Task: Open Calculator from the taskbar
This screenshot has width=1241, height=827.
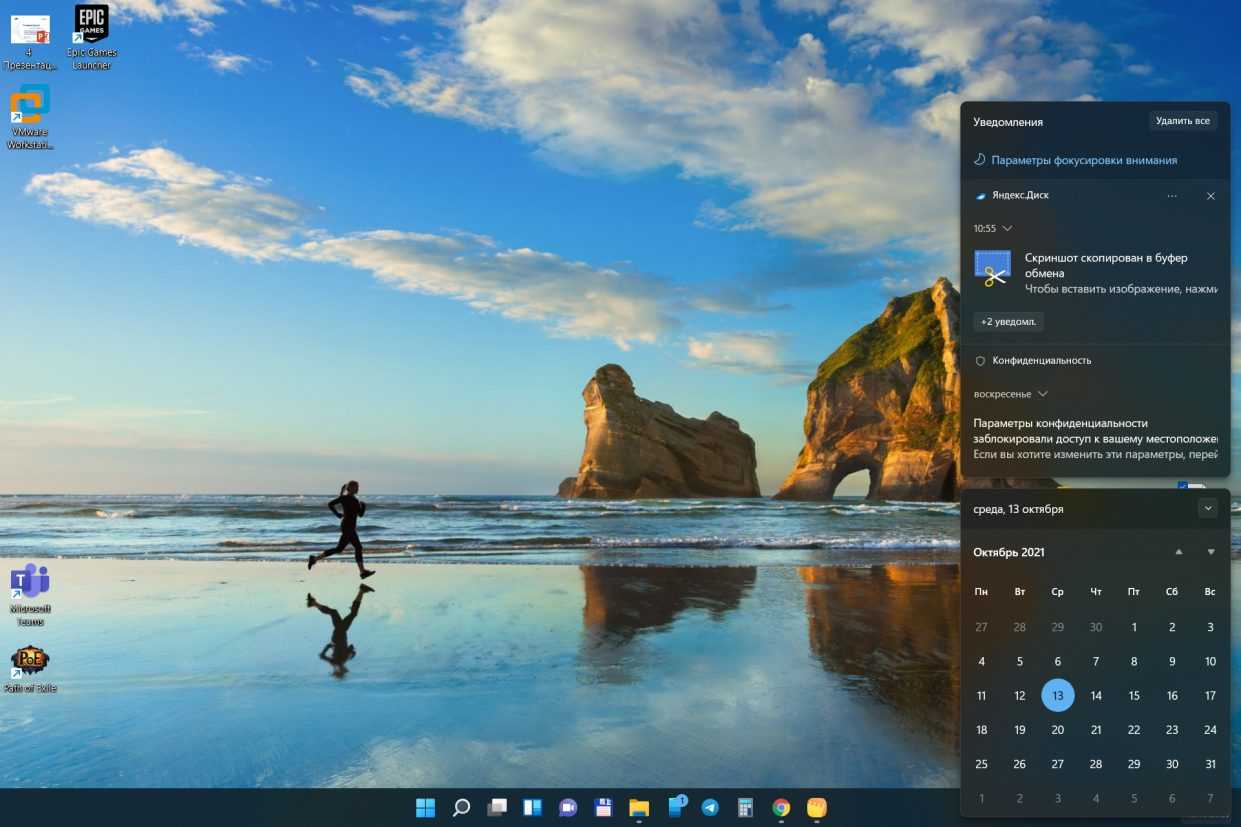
# # # #
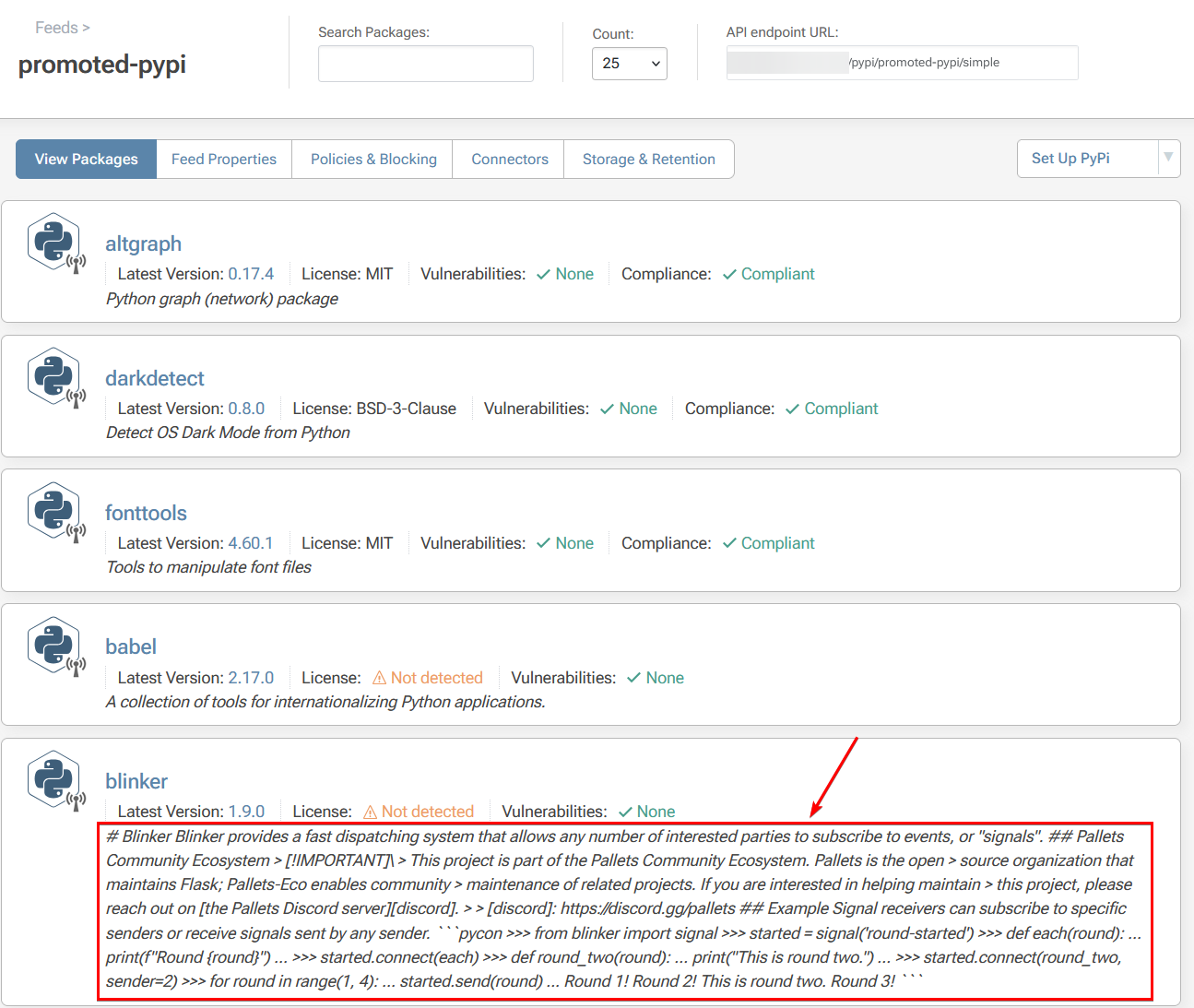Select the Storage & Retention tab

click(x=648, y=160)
# # # #
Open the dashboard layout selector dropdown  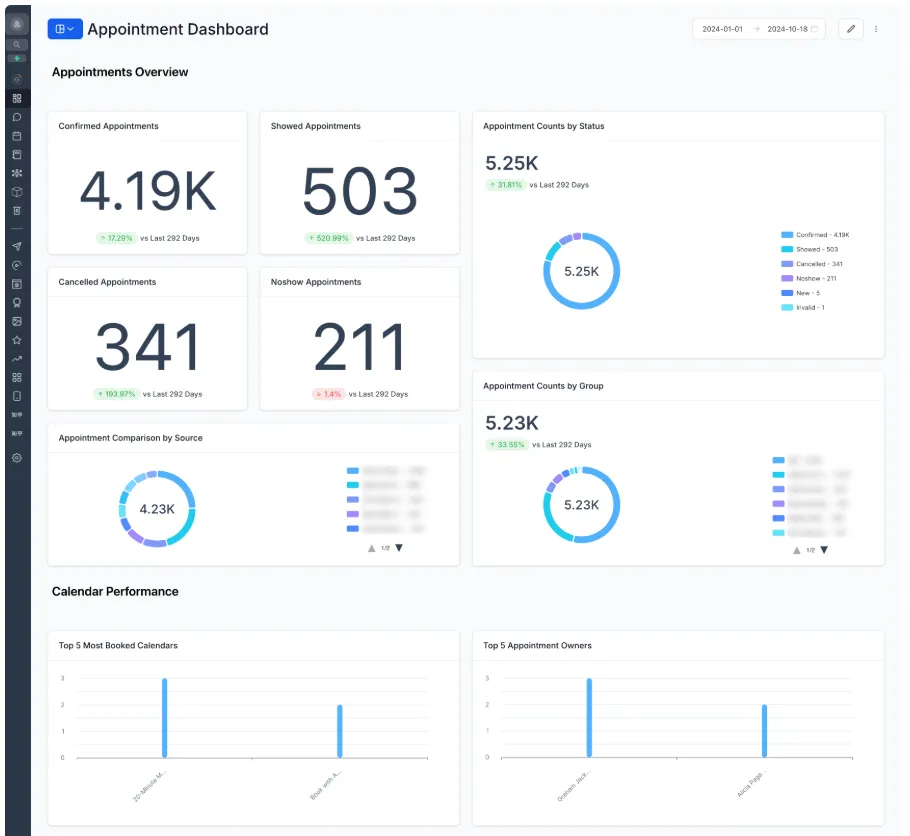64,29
# # # #
# WHAT THE TASK REQUIRES:
Find the line with "Task: Open Calculator from the taskbar" in the entries above. Retype it and each line after it, exactly, through the line with "This screenshot has width=1241, height=827.", and stop there.

# ANSWER SECTION:
Task: Open Calculator from the taskbar
This screenshot has width=1241, height=827.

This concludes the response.